Miles settles and rolls, never strains or trembles, hoeing that straight, simple line (for a hoe in the hands of an experienced farmer is as expressive a tool as a jazzman’s horn). Wherever he moves—and he never really stops moving—he’s always at home. Such grace and poise and confidence, even in those growled motherfuckers. The result doesn’t sound like improvisation; it has more the feeling of sculpture; even as it unfolds in time, it has a spatial, plastic quality, as if, after he were done, you could hold the entire solo in your hands, turning it; or as if, while listening, you were walking not with but around it. You appreciate it as a whole, even though you can never hear it all at once. Sonny Rollins has been credited with introducing this sort of structural unity to the jazz solo. But I can’t imagine Rollins without Miles; there is the same seeming inevitability of choice about both men’s playing.

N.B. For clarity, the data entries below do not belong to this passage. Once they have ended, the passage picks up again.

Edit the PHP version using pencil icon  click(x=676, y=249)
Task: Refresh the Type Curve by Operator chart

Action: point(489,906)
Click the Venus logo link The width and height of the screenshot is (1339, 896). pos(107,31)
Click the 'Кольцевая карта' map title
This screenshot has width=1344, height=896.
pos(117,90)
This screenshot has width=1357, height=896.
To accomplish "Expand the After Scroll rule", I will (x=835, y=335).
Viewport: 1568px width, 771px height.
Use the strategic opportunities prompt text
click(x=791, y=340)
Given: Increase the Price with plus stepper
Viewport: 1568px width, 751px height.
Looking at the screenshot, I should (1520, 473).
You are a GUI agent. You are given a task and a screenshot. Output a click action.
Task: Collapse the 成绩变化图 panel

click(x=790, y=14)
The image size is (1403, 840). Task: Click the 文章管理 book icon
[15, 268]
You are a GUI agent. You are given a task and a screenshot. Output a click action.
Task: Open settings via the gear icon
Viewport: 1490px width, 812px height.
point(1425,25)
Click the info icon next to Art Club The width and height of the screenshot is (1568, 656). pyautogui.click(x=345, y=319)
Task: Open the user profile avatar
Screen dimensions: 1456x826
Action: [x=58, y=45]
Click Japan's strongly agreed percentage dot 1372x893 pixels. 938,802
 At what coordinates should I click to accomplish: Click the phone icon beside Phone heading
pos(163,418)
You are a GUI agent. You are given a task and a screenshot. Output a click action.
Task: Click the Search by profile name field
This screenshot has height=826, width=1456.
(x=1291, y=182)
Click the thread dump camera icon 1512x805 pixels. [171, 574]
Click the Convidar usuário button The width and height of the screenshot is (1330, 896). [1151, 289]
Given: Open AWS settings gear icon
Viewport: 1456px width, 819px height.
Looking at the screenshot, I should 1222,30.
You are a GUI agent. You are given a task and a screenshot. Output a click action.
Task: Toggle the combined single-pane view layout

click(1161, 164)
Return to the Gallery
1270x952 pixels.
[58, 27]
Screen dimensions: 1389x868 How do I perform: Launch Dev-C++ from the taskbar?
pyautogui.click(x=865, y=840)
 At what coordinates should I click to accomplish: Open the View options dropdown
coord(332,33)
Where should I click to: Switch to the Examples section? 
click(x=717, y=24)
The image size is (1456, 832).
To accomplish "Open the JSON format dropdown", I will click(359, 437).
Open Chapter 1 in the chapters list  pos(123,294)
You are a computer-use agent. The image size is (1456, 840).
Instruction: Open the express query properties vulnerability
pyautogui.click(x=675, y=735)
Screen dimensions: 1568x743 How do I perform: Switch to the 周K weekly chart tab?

I’ve listened to a lot of Miles since that moment many years ago when I realized the above, listening to Kind of Blue, realized but never tried to say it; but I hadn’t really felt it again until this day—felt it and remembered that feeling, remembered what Miles is (as opposed to who he was). And that made me want to go on, and go back, and keep listening. So again, Ms. DJ, with your fine British accent and good taste, and with those vast archives at your disposal, whose name, in this age of the internet, I have chosen to let remain a mystery: thank you. A lot of music is a salve when you’re ill, but some is more salve than others. And then there’s some you just can’t be healed without. Miles fits the last category.